Major General Thomas Thomas, a Revolutionary patriot, lived in Purchase. On November 13, 1778, his house was surrendered to the British. He was captured and taken to Long Island, but escaped. He was Harrison's first Supervisor, and the Thomas estate comprised of all the land where the State University and Pepsico are now located. The main house was on what is now Lincoln Avenue, north of Anderson Hill Road, and the Thomas family lived there until the land was sold and subdivided in 1850. Major General Thomas died in 1824 and was buried in the Thomas cemetery behind the Neuberger Museum on the State University campus. The state of New York erected a handsome monolith over his grave. The inscription in part reads: "He assisted in laying foundations of those institutions that are intended to perpetuate the Republic."
Judge John Thomas, his father, read the Declaration of Independence from the steps of the Courthouse in White Plains on July 11, 1776.
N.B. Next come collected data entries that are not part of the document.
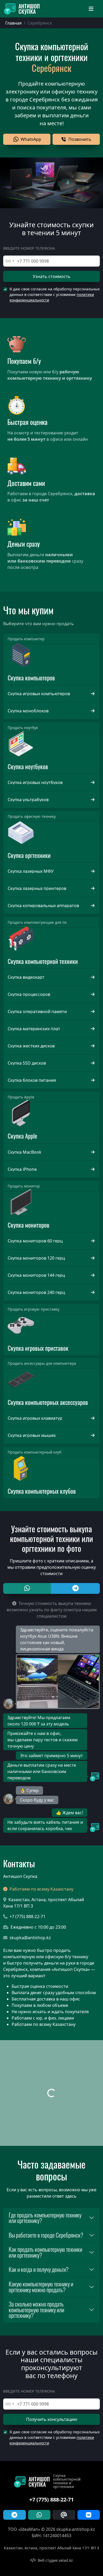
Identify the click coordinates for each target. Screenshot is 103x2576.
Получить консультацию (51, 2419)
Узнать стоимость (52, 276)
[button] (26, 139)
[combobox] (9, 261)
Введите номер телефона (29, 248)
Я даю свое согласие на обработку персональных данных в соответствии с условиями (55, 294)
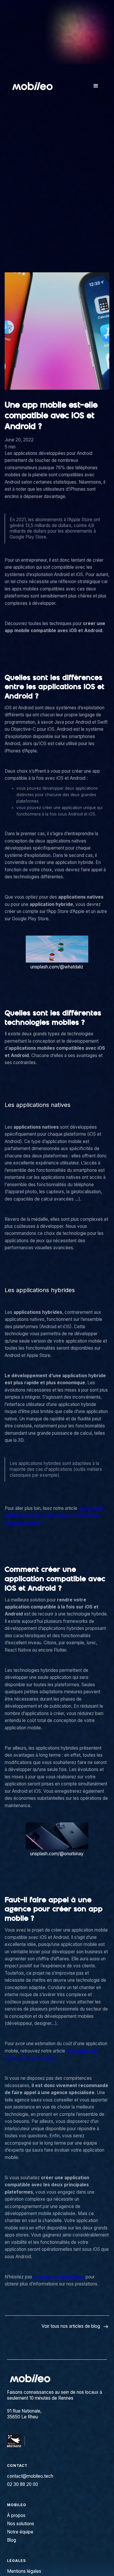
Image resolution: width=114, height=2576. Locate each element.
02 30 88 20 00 (22, 2484)
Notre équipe (20, 2532)
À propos (16, 2515)
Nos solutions (20, 2523)
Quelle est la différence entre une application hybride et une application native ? (54, 1515)
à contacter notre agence (58, 2277)
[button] (96, 86)
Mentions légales (24, 2571)
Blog (11, 2540)
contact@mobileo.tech (30, 2476)
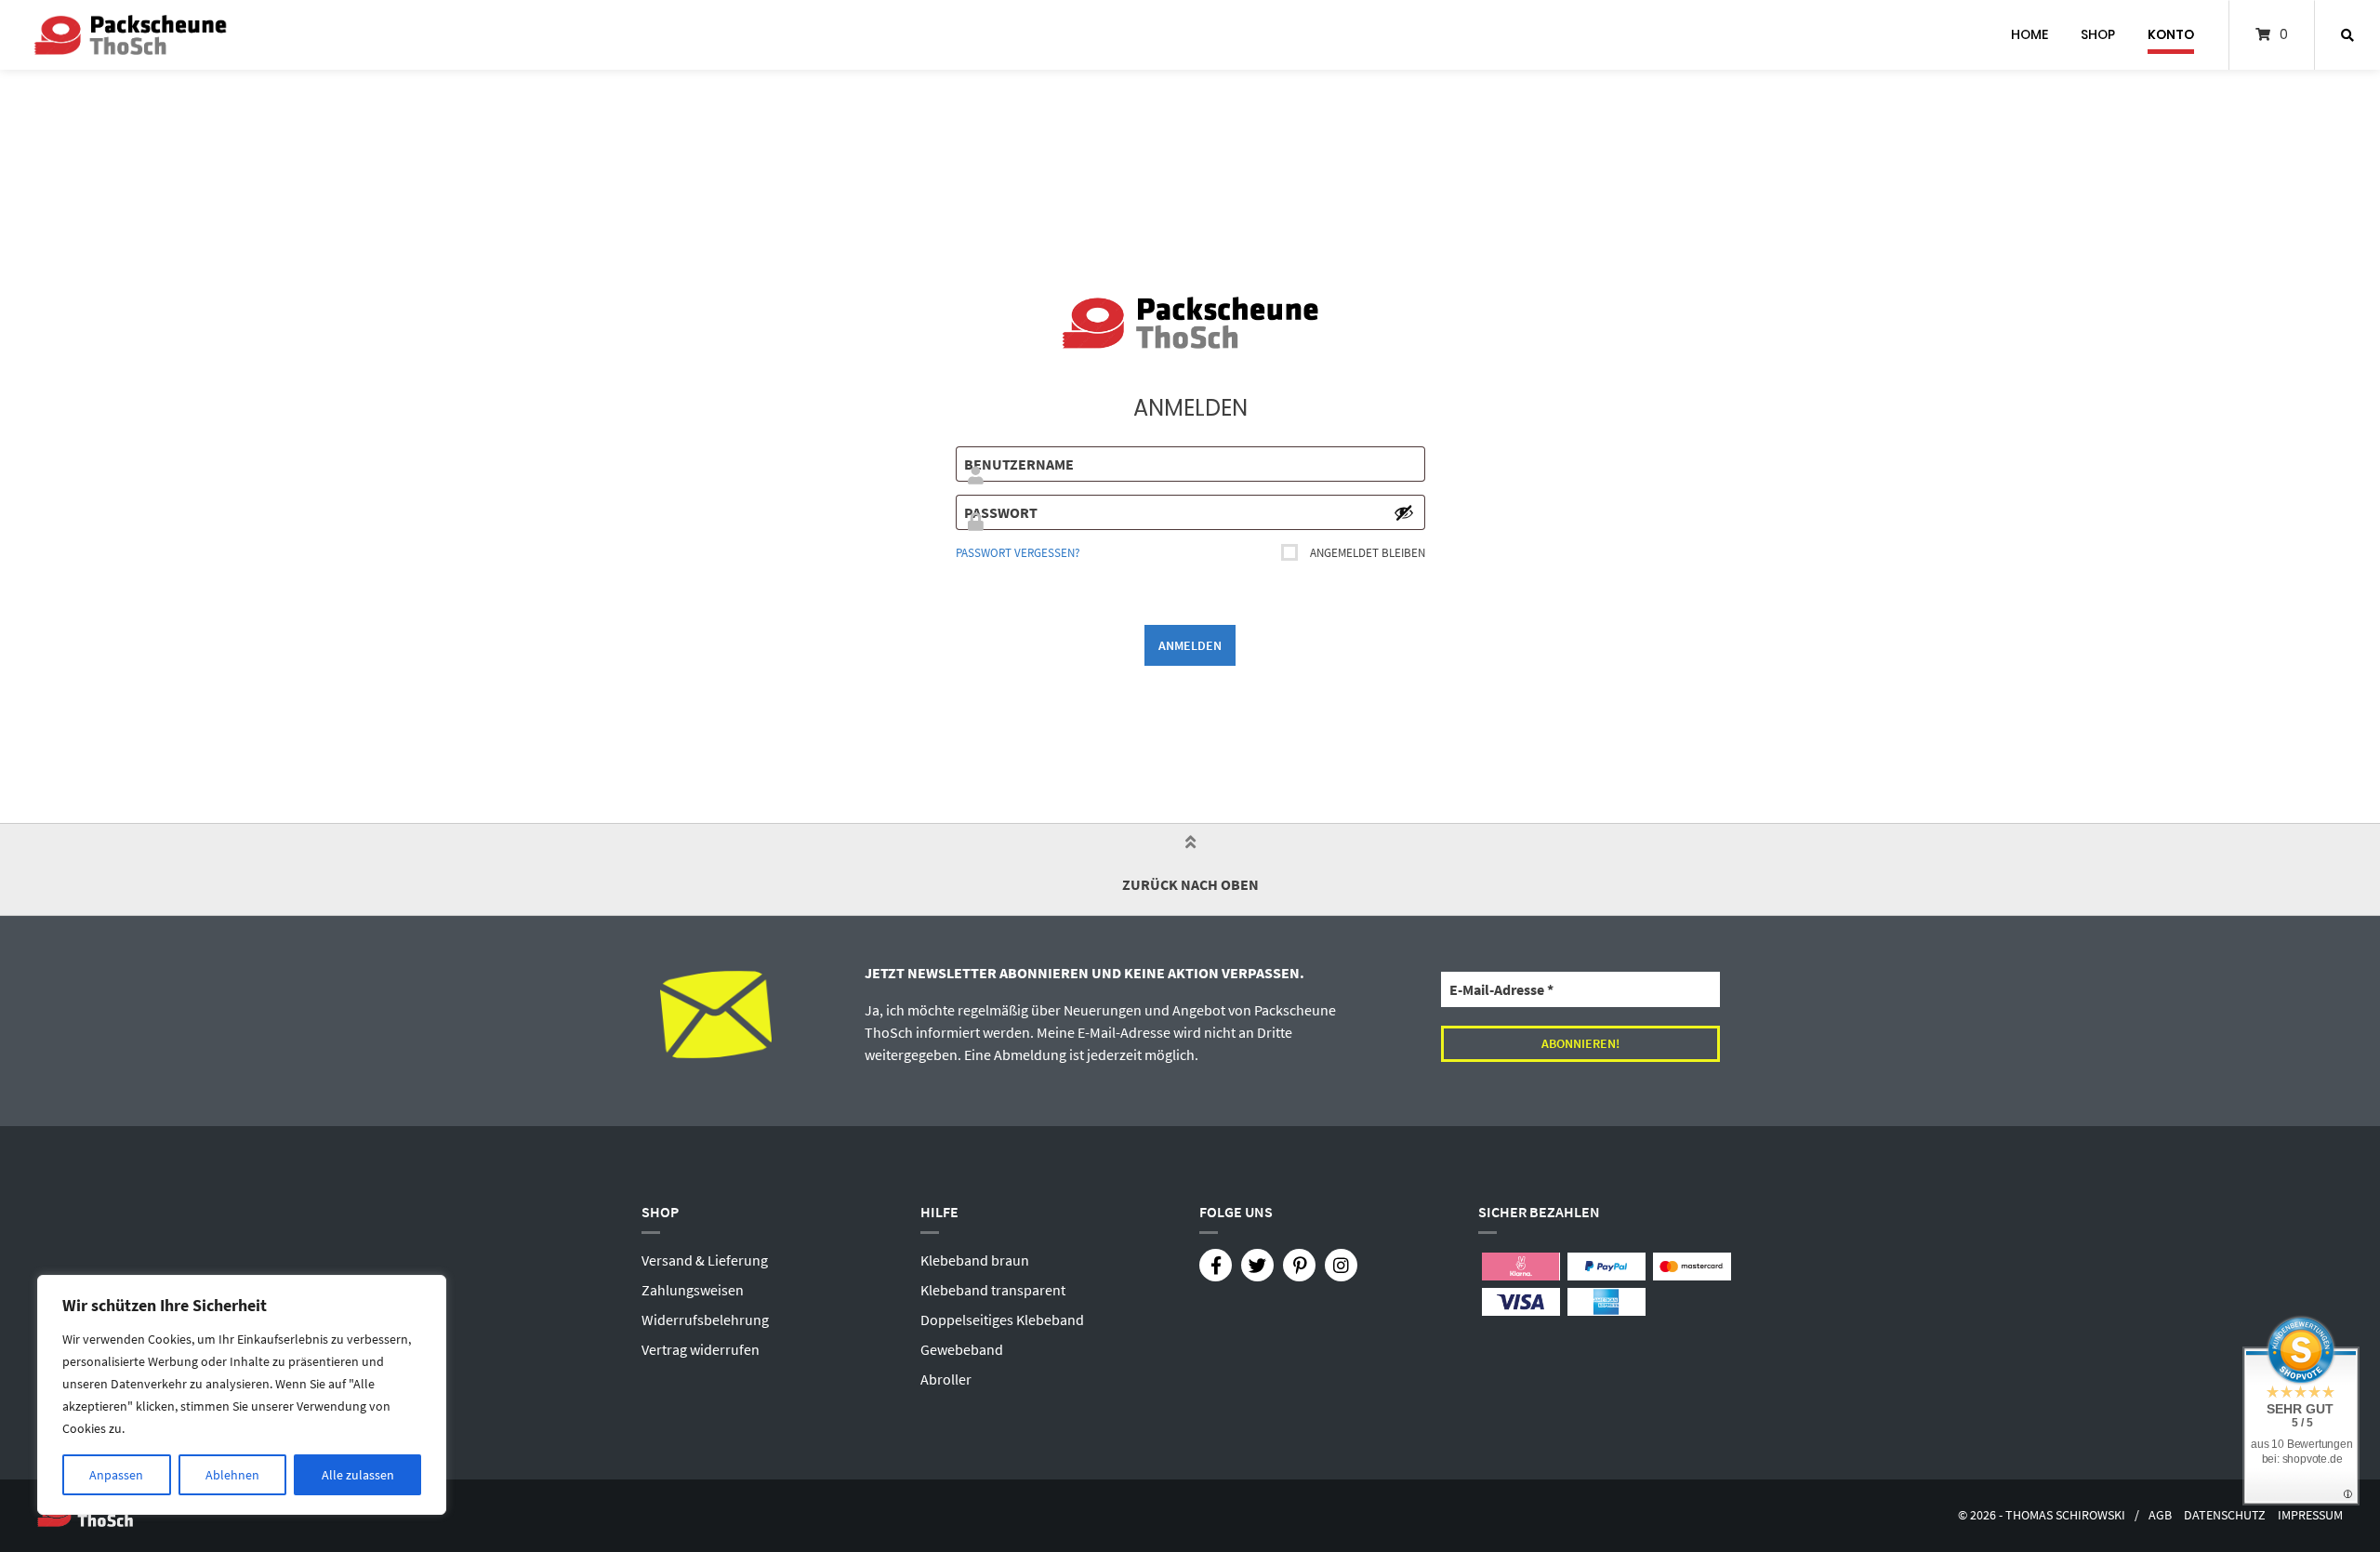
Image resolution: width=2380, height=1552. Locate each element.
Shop (2098, 34)
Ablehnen (232, 1474)
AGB (2160, 1515)
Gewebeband (961, 1349)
The old records of meetings held in Harrison are stored in the Municipal Building on Heineman Place and date back to April 5, 1774. On that day, the Freeholders and inhabitants of Harrison's' precinct met to elect their officials: as supervisor, Major General Thomas Thomas; as town clerk, William Miller, as constable and collector, W. Dusinbury; as assessors, Stephan Fields and Job Haddon Jr.: as pounder, Thomas Park; as fence and damage viewers, Samuel Haviland and Thomas Park; and a highway master for each road - seven in all. This was the first annual meeting in the town of Harrison.
Although the town of Harrison had a supervisor and master of the roads, fences and pound, a municipal form of government was not established until the middle of the 1800's. During much of this intervening period, most court actions, legal transfers of land, and other similar matters were taken care of by the town of Rye, and a close relationship existed between the two.